Re:Hurts when your own ox is gored, doesn't it? (4, Informative)

fermion (181285) | more than 7 years ago | (#18370969)

While I in no way want to denigrate the importance of the right of a person to broadcast the latest cocktail recipe to 10 of his or her closest friends, and in fact feel that low power radio stations are a basic means of insuring that the public airwaves remain public, the villain in this story is not NPR or any other volunteer run donation funded radio stations. By definition, these donations funded radio stations serve the people, because the people care enough to actually donate funds and time to these stations, as opposed to commercial stations that which may serve no public purpose, or a LPFm station which may only serve the purpose of a single person.

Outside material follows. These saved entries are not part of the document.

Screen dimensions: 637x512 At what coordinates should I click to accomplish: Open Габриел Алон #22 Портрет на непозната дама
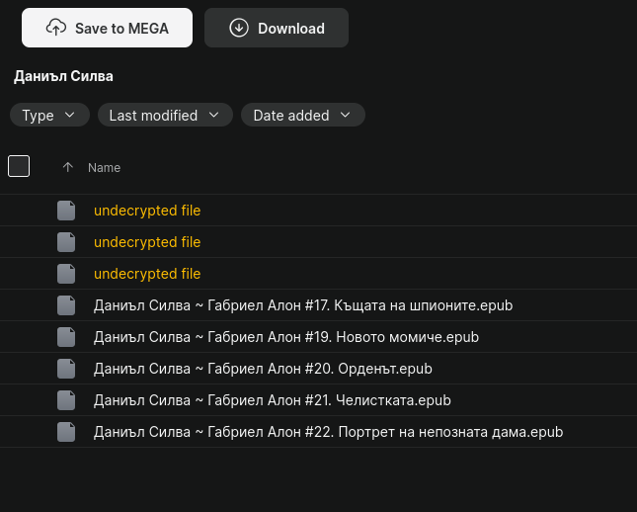pos(328,432)
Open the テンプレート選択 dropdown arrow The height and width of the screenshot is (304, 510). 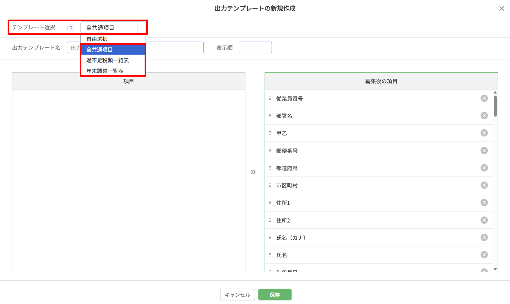click(x=142, y=27)
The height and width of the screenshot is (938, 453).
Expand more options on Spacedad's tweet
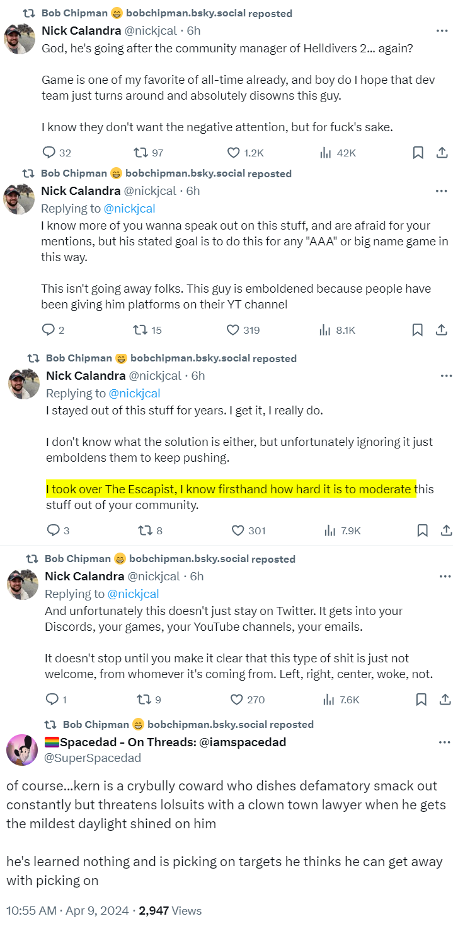(445, 742)
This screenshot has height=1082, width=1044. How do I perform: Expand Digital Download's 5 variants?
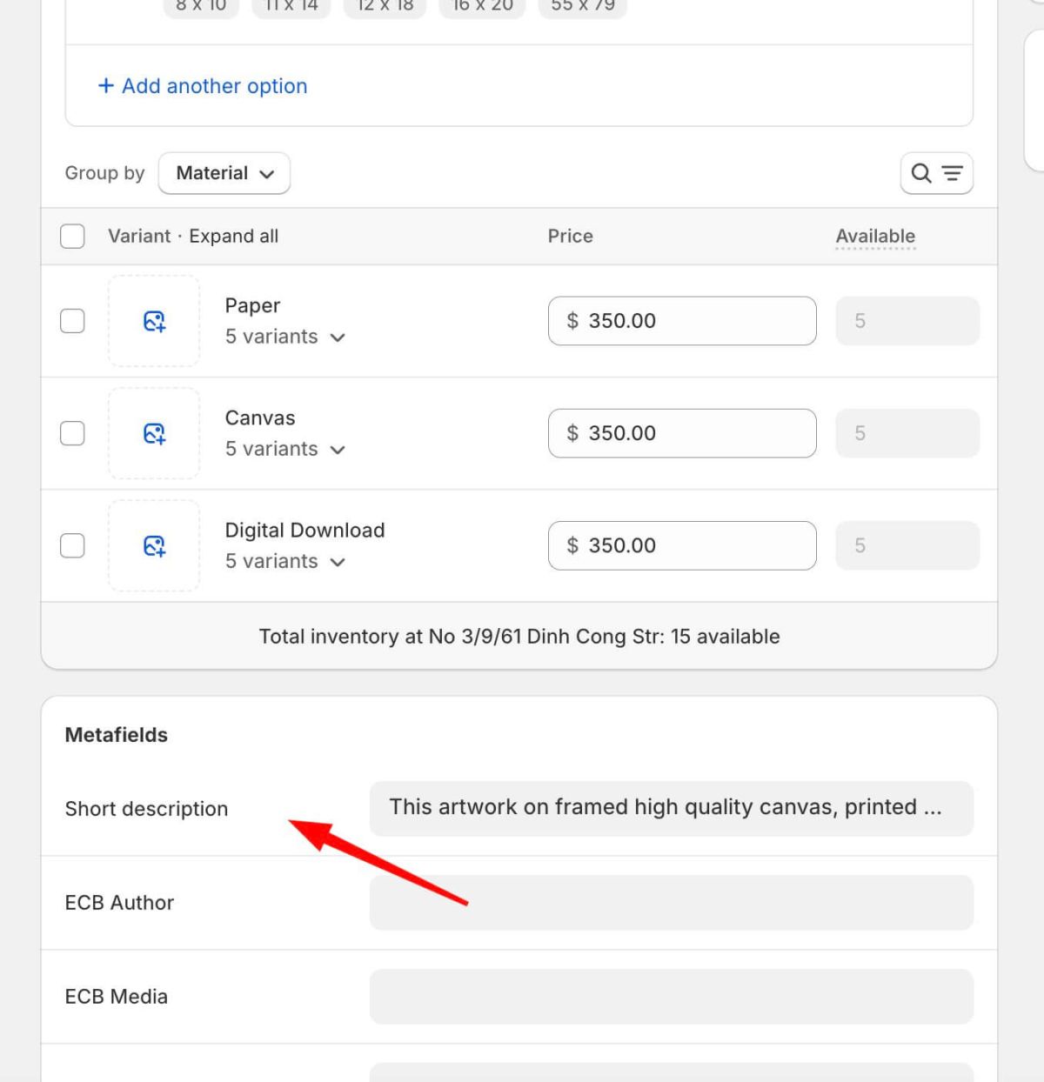[286, 561]
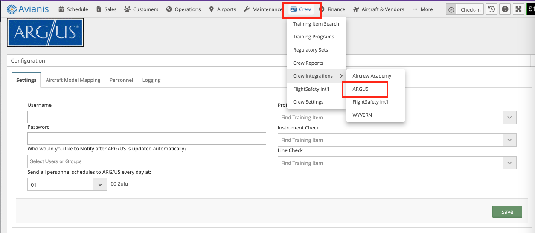Open the Schedule menu
The image size is (535, 233).
click(x=73, y=9)
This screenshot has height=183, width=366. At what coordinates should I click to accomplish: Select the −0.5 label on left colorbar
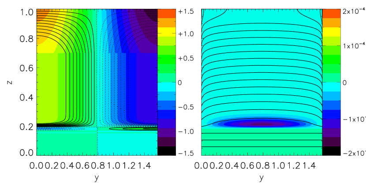coord(186,107)
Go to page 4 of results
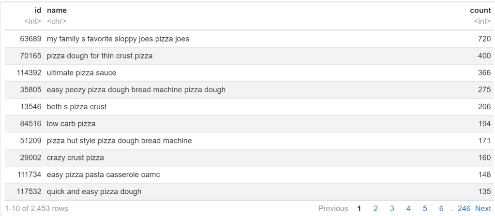495x216 pixels. coord(408,208)
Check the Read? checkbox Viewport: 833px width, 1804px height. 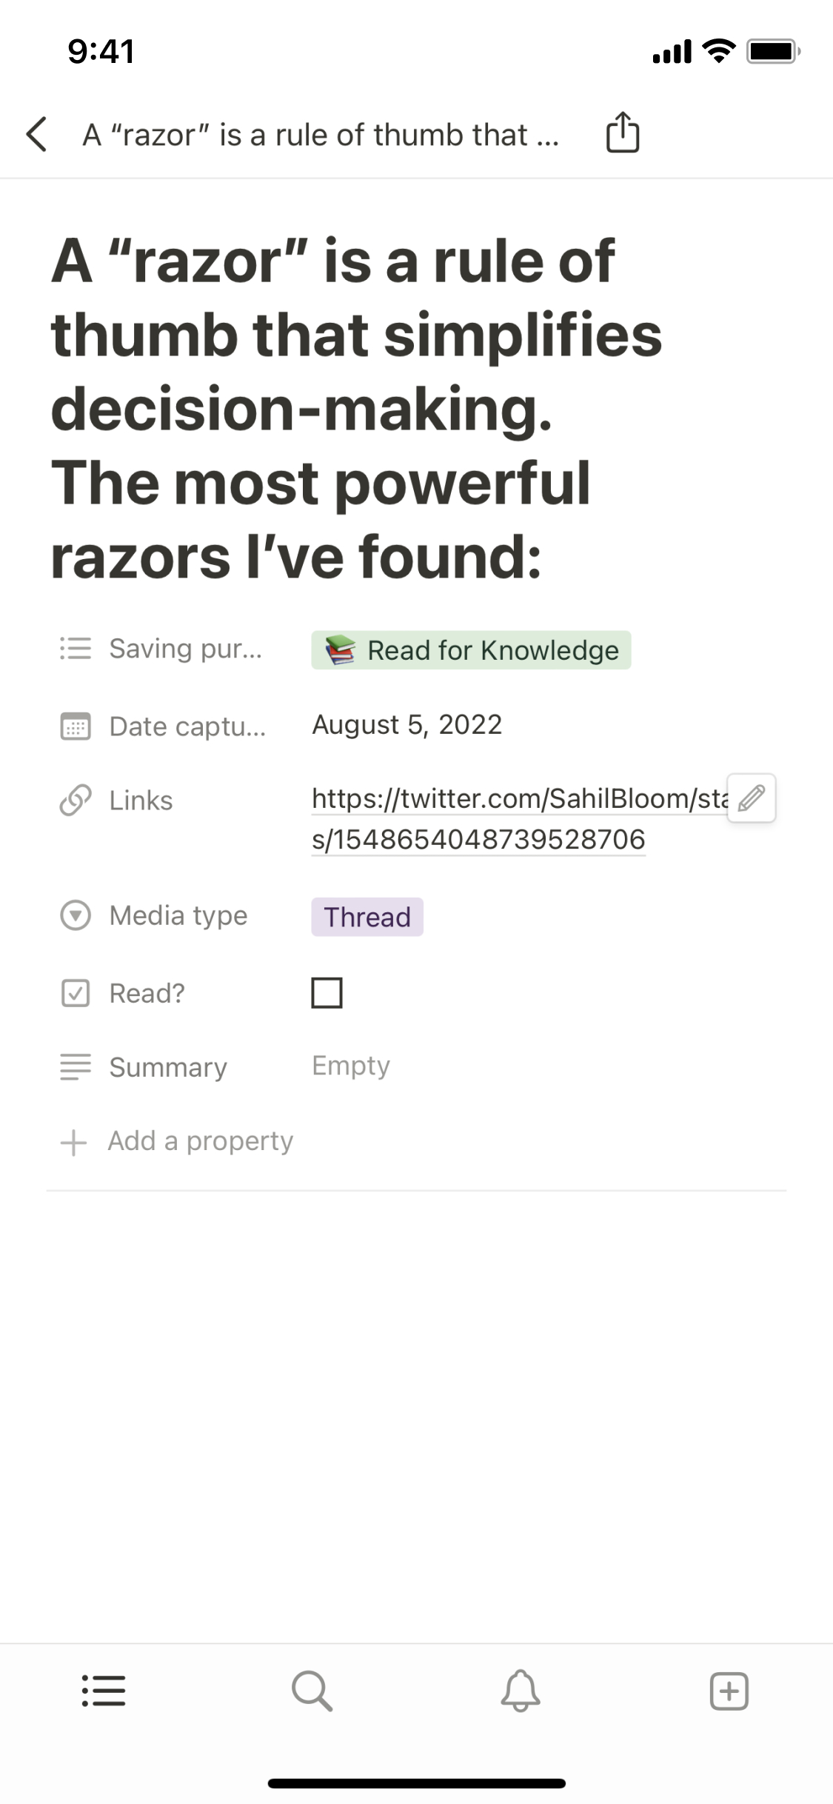(x=327, y=992)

The reason that we do not have room for LPFM stations is that the FCC over-licensed the commercial bandwidth, and did not leave enough in reserve for station that verifiably serve a public purpose. The commercial stations then managed to frame the argument so that the public would complain not about the over-licensing of redundant commercial interests, but about the public stations enacting a protectionist stand. The public stations have to be protectionist. No one is threatening to remove a commercial license, and most commercial stations can afford to increase their power. In fact, by putting forth such a arguments one is effect lobbying for the pure commercialization of the airwaves, leaving no room for public radio, much less LPFM.

The issue is greater than LPFM, greater than NPR, greater than Pacifca, greater than the ACN or whatever your favorite Christian network is. Such stations have limited funds and loads of enemies. On a crowded dial, it would be all too easy to create a network of LPFM transmitters that would block the signals of such public stations. Again, I am not saying that NPR is correct in it's actions. I am not generating a scary scenario so to use fear to move people to my position. All I am saying is that the dial is crowded. In some places, there is a scant half megahertz between stations. In some markets a single entity owns much of the commercial licenses. In some markets, the exact same single is broadcast over multiple commercial stations. There is enough bandwidth available for public, commercial, semi-commercial, and LPFM. The problem is that FCC does not take the public airwaves seriously, and allows the private corporations to do whatever they like. Then the private corporations have enough media access so that people believe that it is the public radio fault.

Slashdot too? (2, Funny)

sconeu (64226) | more than 7 years ago | (#18369523)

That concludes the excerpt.